WHAT IS REQUIRED: The expected output is the line with "The width and" plus all lines after it to the end of the material below, reproduced exactly, with pictures omitted and nothing else included.

SUPPLIED MATERIAL:
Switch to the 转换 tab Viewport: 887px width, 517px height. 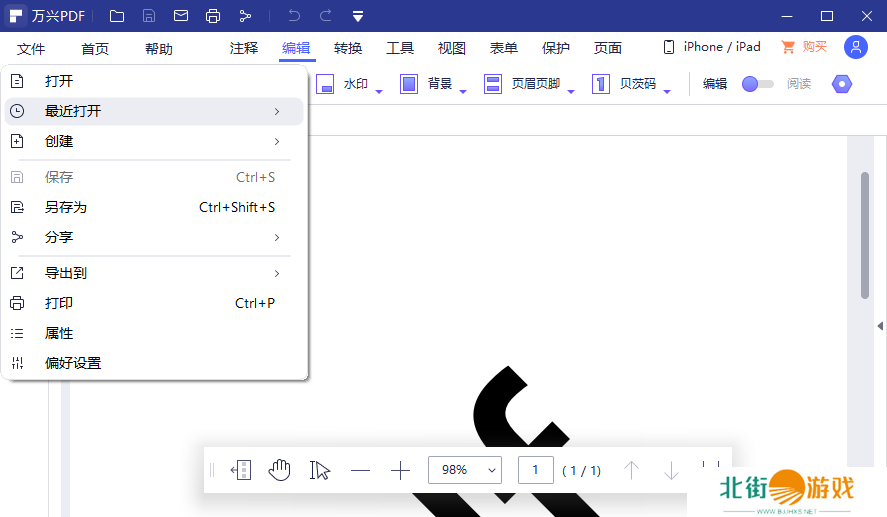click(348, 48)
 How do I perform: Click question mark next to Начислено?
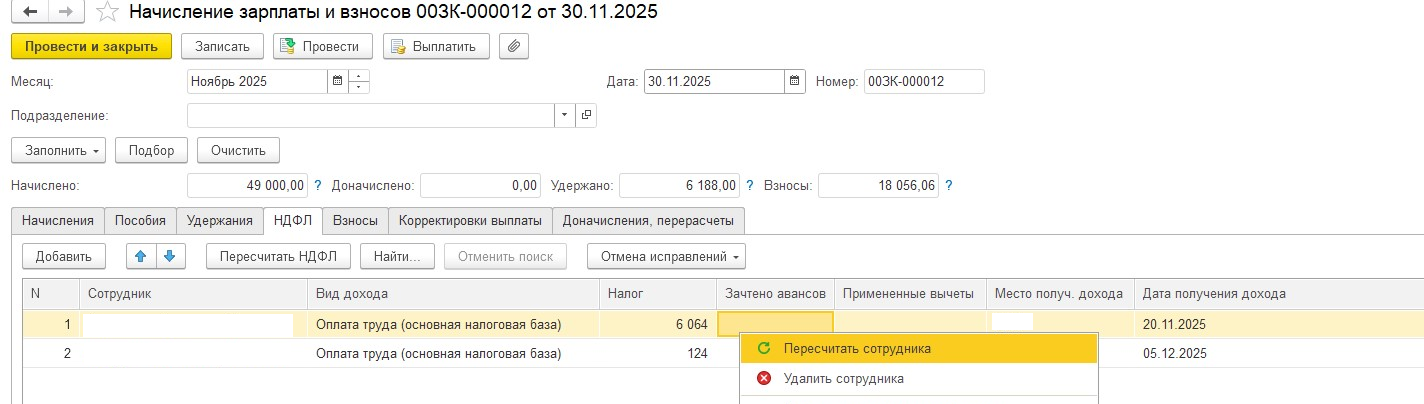pyautogui.click(x=318, y=185)
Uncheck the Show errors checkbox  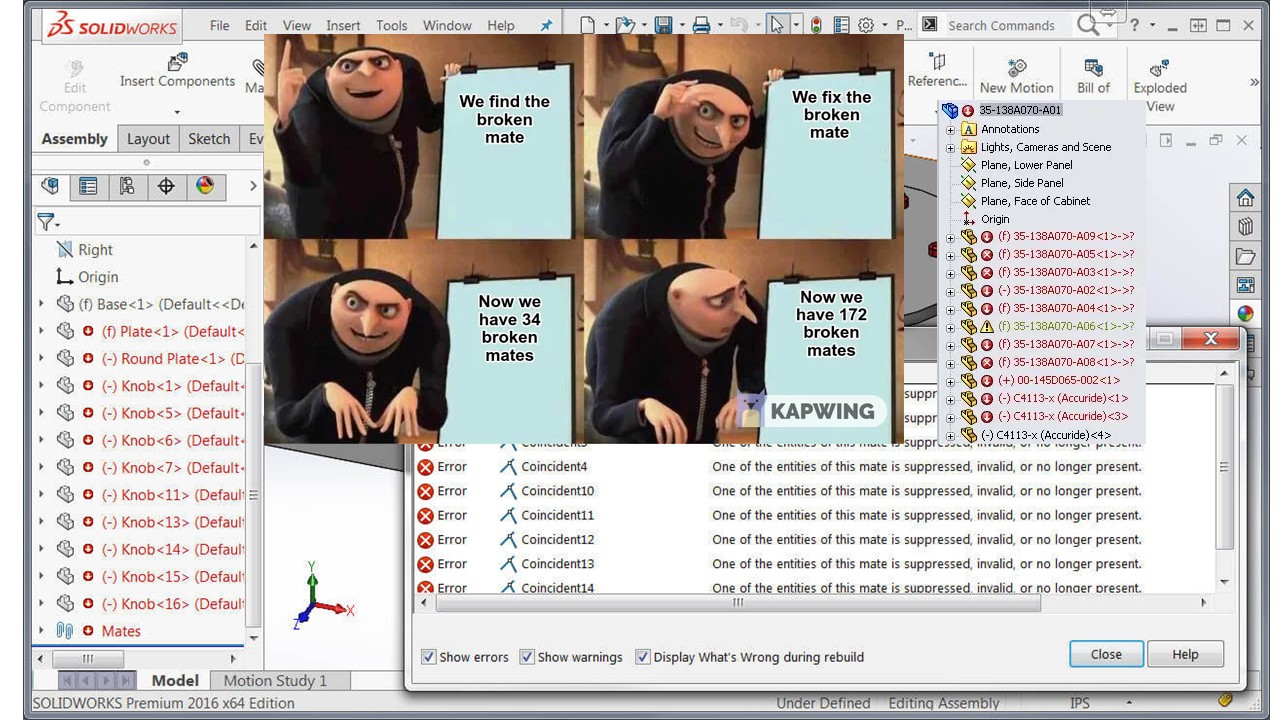(429, 657)
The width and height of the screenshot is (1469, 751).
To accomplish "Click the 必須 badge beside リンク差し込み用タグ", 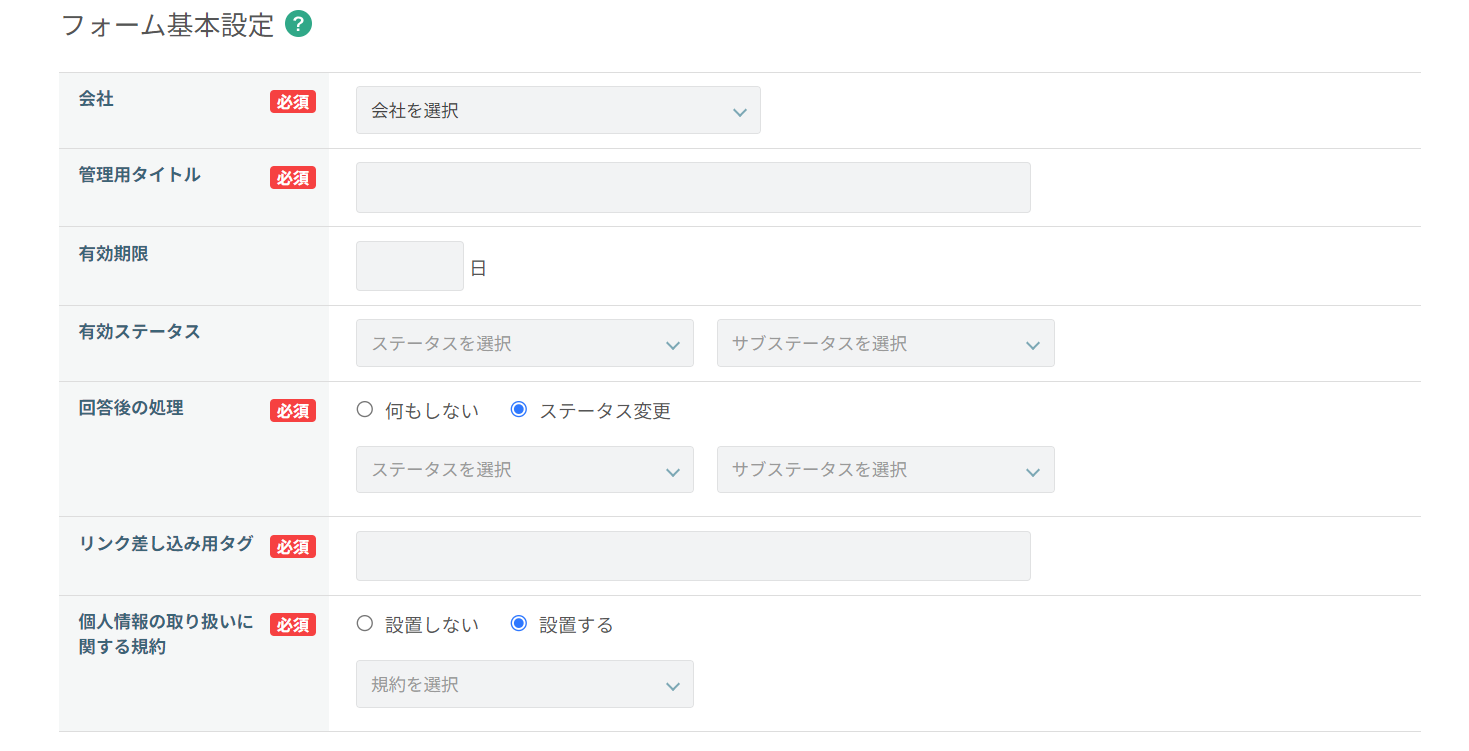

WRITTEN ANSWER:
The width and height of the screenshot is (1469, 751).
To accomplish "Click the 必須 badge beside リンク差し込み用タグ", 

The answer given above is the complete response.